Unknown Speaker Speech Separation Based on Multiscale Deformable Attention Encoding and Multi-Path Fusion
-
Graphical Abstract
-
Abstract
This study proposed a novel model for unknown speaker speech separation that was designed to operate effectively in complex environments characterized by noise and reverberation. Existing models for unknown speaker separation typically evaluated performance under clean experimental conditions that do not reflect the demands of real-world settings. To enhance the adaptability of the model to the variability and non-stationarity of mixed speech signals encountered in practical applications, we integrated a multi-scale deformable attention mechanism with a Transformer encoder to form the transformer encoder multi-scale deformable attention module. This approach enabled dynamic computation at various positions through the offset layers of the multiscale deformable attention mechanism, thereby expanding the receptive field of the model and allowing it to focus more effectively on crucial temporal points while simultaneously mitigating the adverse impacts of noise and reverberation.
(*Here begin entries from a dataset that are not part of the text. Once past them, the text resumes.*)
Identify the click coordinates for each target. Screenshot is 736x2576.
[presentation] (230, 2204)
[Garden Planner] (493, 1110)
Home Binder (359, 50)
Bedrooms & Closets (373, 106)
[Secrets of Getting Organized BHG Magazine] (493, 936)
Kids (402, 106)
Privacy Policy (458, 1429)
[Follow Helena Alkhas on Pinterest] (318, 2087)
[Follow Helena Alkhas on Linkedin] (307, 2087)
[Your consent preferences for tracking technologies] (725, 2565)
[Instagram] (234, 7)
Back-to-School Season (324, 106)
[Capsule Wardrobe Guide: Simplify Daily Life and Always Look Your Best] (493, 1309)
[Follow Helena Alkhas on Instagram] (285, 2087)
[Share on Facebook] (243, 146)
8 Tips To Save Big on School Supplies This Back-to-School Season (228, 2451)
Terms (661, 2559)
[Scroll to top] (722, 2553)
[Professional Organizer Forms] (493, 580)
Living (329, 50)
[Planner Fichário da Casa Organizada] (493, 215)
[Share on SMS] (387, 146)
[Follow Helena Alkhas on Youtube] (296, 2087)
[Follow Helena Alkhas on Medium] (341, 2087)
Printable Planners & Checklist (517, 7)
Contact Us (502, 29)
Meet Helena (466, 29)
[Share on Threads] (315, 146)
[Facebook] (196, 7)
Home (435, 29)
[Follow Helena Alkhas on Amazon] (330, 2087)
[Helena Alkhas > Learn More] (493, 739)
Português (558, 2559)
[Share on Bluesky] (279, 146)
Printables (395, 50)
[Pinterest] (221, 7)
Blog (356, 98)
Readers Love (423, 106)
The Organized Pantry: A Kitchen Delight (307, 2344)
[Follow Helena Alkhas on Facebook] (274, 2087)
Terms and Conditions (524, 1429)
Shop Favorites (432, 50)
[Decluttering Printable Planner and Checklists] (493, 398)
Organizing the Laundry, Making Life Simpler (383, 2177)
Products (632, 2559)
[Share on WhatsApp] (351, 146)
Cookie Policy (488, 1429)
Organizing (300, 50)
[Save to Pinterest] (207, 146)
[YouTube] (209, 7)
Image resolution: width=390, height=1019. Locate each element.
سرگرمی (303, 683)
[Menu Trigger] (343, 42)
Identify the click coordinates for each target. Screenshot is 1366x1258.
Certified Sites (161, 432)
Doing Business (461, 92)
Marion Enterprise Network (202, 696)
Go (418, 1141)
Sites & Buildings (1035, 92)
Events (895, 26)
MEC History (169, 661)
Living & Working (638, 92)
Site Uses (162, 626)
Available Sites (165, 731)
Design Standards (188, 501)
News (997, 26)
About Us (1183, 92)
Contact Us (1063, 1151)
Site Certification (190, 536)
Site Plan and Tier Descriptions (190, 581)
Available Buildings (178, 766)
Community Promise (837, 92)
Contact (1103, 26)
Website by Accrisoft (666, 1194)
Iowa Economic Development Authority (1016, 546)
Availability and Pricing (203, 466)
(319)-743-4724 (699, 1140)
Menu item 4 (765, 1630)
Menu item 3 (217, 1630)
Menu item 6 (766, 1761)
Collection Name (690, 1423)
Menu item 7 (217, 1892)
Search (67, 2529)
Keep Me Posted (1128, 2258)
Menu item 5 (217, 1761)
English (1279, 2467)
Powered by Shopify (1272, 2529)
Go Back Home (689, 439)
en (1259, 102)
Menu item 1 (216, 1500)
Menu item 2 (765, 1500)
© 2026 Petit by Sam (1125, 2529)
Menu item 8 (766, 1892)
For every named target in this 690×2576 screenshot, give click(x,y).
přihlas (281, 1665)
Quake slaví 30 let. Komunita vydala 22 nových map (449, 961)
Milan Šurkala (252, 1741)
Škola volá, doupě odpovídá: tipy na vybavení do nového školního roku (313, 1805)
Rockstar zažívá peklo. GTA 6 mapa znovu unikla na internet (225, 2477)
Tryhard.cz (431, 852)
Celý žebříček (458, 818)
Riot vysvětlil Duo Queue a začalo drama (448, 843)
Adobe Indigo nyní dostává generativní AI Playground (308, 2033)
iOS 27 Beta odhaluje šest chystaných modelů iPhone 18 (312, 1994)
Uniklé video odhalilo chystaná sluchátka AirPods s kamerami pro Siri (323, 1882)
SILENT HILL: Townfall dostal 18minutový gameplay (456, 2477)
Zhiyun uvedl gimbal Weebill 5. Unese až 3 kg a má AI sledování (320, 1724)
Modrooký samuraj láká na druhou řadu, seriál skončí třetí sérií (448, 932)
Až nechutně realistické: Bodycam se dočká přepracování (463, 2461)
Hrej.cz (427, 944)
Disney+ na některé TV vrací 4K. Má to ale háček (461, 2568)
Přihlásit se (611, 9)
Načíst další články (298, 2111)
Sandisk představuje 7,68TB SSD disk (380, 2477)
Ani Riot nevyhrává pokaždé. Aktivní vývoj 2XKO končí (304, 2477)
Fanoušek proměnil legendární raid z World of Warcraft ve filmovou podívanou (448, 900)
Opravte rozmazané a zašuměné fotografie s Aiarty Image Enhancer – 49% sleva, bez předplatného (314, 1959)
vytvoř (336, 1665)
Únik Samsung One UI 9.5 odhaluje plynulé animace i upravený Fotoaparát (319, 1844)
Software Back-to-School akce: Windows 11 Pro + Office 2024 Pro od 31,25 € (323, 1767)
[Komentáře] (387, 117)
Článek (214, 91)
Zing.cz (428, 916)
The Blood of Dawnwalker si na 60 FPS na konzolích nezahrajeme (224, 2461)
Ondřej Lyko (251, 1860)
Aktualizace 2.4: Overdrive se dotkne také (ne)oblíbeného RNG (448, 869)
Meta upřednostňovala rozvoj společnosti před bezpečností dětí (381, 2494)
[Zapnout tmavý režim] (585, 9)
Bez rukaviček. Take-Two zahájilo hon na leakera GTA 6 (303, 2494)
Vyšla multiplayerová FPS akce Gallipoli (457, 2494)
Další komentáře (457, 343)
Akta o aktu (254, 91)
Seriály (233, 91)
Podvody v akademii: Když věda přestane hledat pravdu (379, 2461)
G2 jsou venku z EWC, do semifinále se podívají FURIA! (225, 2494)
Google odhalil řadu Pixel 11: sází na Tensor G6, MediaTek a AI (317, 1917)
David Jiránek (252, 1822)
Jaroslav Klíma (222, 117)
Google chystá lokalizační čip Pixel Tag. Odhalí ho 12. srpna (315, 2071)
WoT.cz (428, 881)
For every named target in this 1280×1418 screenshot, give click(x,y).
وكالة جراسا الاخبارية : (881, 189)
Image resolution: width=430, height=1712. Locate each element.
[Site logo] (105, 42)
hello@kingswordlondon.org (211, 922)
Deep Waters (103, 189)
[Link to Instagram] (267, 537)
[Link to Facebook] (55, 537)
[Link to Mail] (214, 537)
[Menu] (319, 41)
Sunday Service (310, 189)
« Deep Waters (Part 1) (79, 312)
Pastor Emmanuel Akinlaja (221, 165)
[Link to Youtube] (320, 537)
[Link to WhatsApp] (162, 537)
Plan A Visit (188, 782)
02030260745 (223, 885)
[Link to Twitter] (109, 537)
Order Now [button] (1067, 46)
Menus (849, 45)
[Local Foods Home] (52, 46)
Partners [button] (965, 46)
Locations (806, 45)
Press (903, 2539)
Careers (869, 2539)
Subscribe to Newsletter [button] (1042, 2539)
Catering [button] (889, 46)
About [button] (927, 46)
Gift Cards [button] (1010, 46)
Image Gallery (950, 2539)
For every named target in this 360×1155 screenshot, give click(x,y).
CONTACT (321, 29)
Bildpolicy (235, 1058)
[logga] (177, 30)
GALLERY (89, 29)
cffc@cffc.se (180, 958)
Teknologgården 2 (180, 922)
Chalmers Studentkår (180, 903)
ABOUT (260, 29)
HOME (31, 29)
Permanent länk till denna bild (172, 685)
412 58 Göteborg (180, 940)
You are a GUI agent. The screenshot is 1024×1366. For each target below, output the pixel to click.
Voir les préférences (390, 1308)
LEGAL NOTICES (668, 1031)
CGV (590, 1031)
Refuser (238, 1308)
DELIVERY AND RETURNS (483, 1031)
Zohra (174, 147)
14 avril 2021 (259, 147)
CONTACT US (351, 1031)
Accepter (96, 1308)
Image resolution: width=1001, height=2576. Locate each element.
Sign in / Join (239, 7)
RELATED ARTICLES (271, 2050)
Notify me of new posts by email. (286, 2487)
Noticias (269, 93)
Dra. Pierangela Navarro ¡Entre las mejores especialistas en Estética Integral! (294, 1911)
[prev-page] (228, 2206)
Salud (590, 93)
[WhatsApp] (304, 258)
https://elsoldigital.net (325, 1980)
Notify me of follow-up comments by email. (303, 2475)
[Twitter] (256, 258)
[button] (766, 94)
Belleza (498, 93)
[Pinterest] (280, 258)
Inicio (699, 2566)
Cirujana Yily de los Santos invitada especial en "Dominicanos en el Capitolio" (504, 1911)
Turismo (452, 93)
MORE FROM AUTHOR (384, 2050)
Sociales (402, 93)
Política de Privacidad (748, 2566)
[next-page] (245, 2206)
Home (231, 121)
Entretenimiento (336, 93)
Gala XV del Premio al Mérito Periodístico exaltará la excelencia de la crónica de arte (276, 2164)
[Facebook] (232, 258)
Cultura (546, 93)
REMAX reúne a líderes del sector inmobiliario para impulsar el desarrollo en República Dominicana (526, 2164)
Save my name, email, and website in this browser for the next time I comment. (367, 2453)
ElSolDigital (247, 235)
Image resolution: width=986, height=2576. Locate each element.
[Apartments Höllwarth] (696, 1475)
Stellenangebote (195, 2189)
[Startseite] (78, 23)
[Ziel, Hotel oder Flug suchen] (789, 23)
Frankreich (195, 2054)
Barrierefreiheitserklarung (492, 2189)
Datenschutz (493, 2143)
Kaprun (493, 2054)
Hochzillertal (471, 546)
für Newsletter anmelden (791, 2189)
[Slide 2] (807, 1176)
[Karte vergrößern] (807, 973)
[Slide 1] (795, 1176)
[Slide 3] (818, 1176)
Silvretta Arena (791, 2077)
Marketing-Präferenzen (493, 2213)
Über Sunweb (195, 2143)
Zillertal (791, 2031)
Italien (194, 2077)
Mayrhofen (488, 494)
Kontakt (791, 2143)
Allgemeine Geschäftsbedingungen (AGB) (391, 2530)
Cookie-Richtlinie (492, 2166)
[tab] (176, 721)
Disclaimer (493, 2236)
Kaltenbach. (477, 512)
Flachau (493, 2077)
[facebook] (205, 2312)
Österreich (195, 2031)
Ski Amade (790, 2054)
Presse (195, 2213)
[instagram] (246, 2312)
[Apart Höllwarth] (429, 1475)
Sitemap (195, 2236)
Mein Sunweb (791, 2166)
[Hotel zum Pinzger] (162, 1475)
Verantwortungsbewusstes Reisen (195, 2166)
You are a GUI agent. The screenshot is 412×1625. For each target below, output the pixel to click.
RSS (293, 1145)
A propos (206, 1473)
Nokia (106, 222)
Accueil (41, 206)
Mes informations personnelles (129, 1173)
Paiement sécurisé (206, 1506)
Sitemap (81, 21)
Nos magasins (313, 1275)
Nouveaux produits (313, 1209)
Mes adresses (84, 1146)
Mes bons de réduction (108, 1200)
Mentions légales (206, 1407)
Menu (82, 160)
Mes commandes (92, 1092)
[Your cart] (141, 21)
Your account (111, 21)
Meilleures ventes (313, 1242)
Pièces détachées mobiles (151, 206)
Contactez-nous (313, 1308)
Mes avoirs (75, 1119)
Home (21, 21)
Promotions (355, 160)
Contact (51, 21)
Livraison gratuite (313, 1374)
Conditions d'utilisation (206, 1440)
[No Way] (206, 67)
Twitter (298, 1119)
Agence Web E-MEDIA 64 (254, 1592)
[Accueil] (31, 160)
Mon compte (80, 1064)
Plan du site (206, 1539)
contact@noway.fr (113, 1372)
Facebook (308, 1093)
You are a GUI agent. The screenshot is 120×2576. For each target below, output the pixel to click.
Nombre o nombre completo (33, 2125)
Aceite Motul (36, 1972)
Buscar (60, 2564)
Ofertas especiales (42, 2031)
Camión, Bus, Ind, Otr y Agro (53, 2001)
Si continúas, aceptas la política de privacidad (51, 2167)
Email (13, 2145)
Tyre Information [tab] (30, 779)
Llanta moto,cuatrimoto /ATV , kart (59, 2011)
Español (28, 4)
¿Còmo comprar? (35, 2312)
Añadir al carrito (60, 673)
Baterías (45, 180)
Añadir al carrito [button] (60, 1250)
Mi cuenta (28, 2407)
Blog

Additionally, to improve the acquisition of contextual information, we adopted a multipath fusion strategy that augmented the dual-path module with a Conformer layer, resulting in a three-path module. This design facilitated the extraction of feature information among multiple speakers, thereby enhancing the ability of the model to fuse information from both single and multiple speakers, which is critical for improving speech separation performance. Experimental results demonstrated that the proposed model achieved significant separation efficacy on both the clean and noisy Libri2Mix and Libri3Mix datasets. Notably, on the LRS2-2Mix dataset, the model exhibited improved resilience against noise and reverberation, achieving Scale-Invariant Signal-to-Noise Ratio Improvement (SI-SNRi) and Signal-to-Distortion Ratio Improvement (SDRi) scores of 14.7 dB and 15.1 dB, respectively. Furthermore, the model attained an estimation accuracy of 98.89% across varying speaker counts, thereby displaying an improvement of 0.12%. These findings indicate that the proposed model is well-suited for real-world applications, as it effectively addresses the challenges posed by complex auditory environments.
-
-